## Énoncé
Dans l'extrait sur l'Europe à l'ère du numérique, quel sort est prévu pour le budget d'Erasmus+ ?

3. Une Europe adaptée à l’ère du numérique : saisir les possibilités offertes par l’ère du numérique, au sein d’un cadre garant de la sécurité et de l’éthique

  • Parvenir à une souveraineté technologique dans certains domaines essentiels : blockchain, calcul à haute performance, informatique quantique, algorithmes et outils permettant le partage ainsi que l’exploitation des données ;
  • Aider à trouver des solutions aux enjeux sociétaux actuels, que ce soit dans le domaine de la santé ou de l’agriculture, de la sécurité ou de l’industrie manufacturière ;
  • Une approche européenne coordonnée relative aux implications humaines et éthiques de l’intelligence artificielle ;
  • Une nouvelle législation sur les services numériques en matière de responsabilité et de sécurité pour les plateformes, les services et les produits numériques ;
  • Une unité conjointe de cybersécurité, afin d’accélérer le partage d’informations et de mieux nous protéger ;
  • Mettre l’Europe à niveau en matière de compétences numériques, tant pour les jeunes que pour les adultes, en actualisant le plan d’action en matière d’éducation numérique ;
  • Tripler le budget d’Erasmus+.

=> Manifestement moins à l’aise au vue des propositions moins précises, la nouvelle présidente de la Commission européenne pose néanmoins un regard pas béat mais lucide sur les enjeux numériques contemporains qui devraient monté en puissance lors de son mandat.

## Données fournies
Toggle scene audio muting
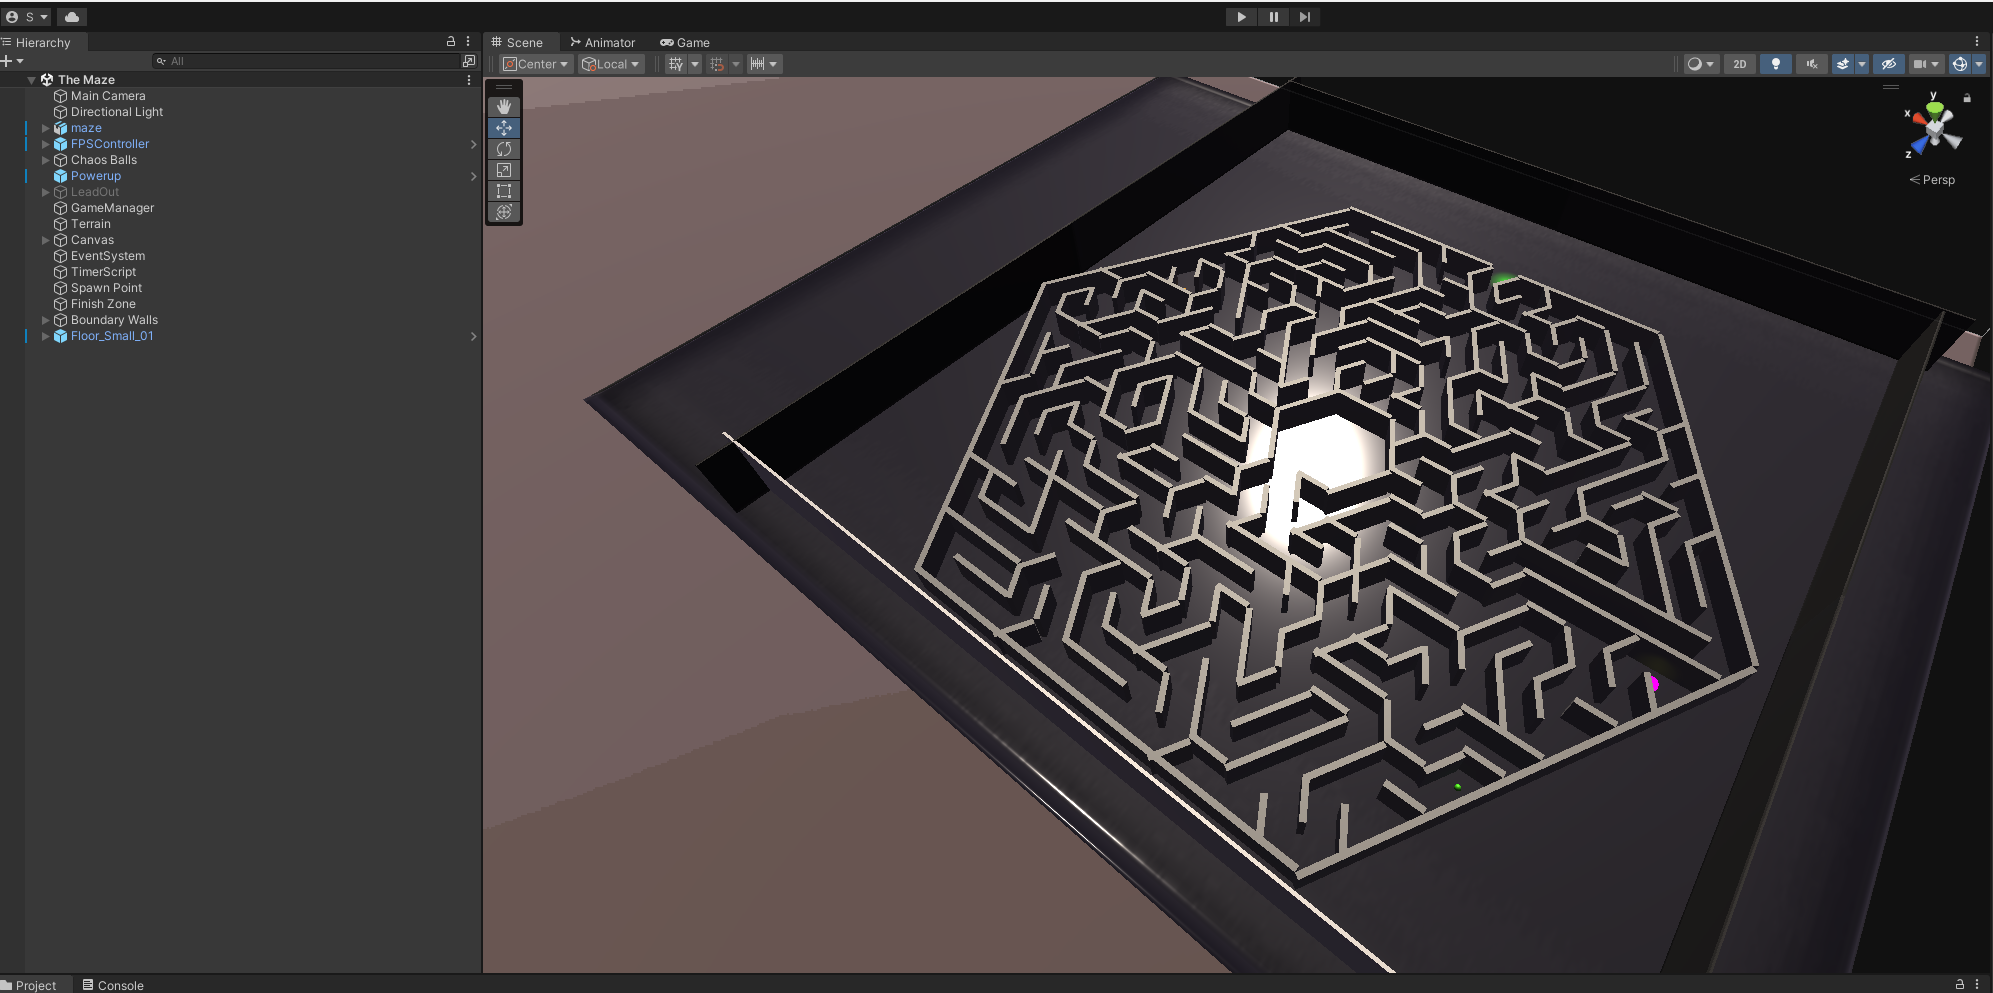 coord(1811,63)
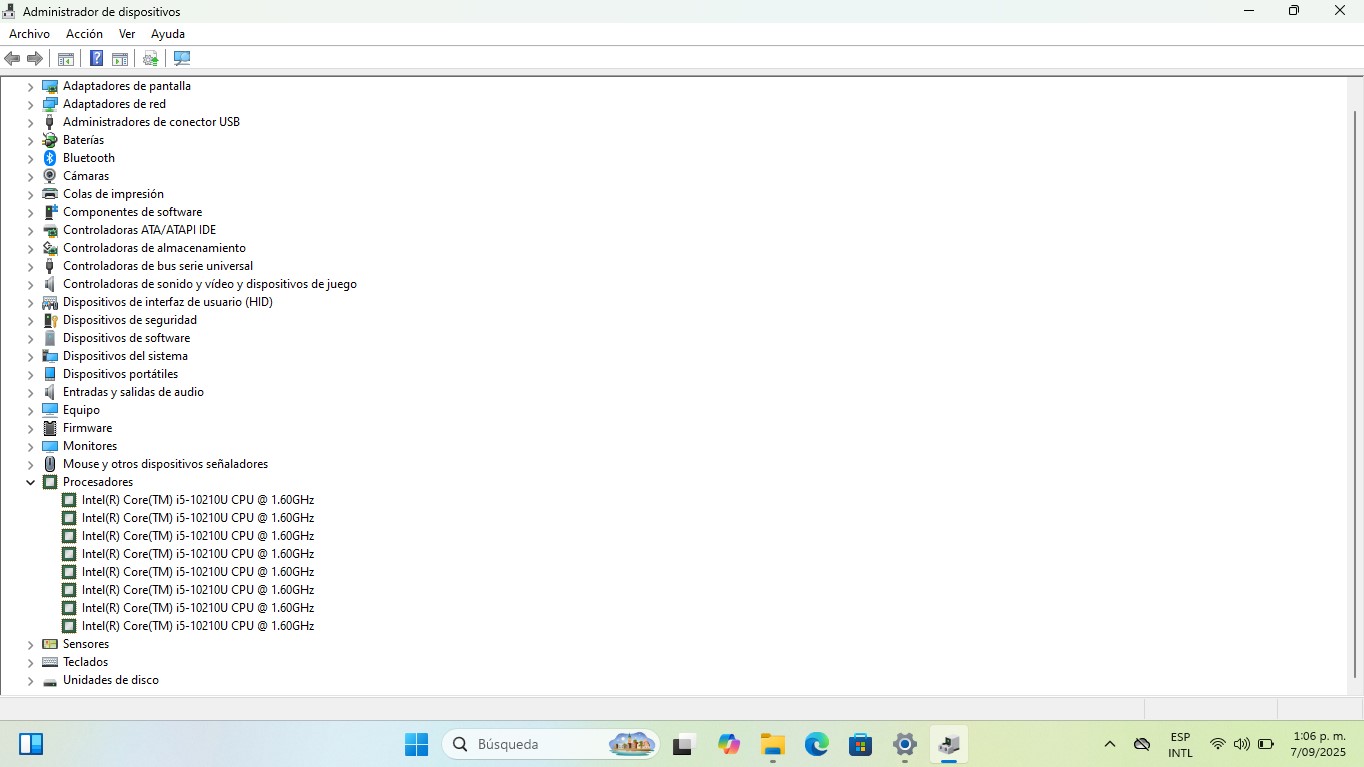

## Solution proposée
Il est prévu de tripler le budget d'Erasmus+.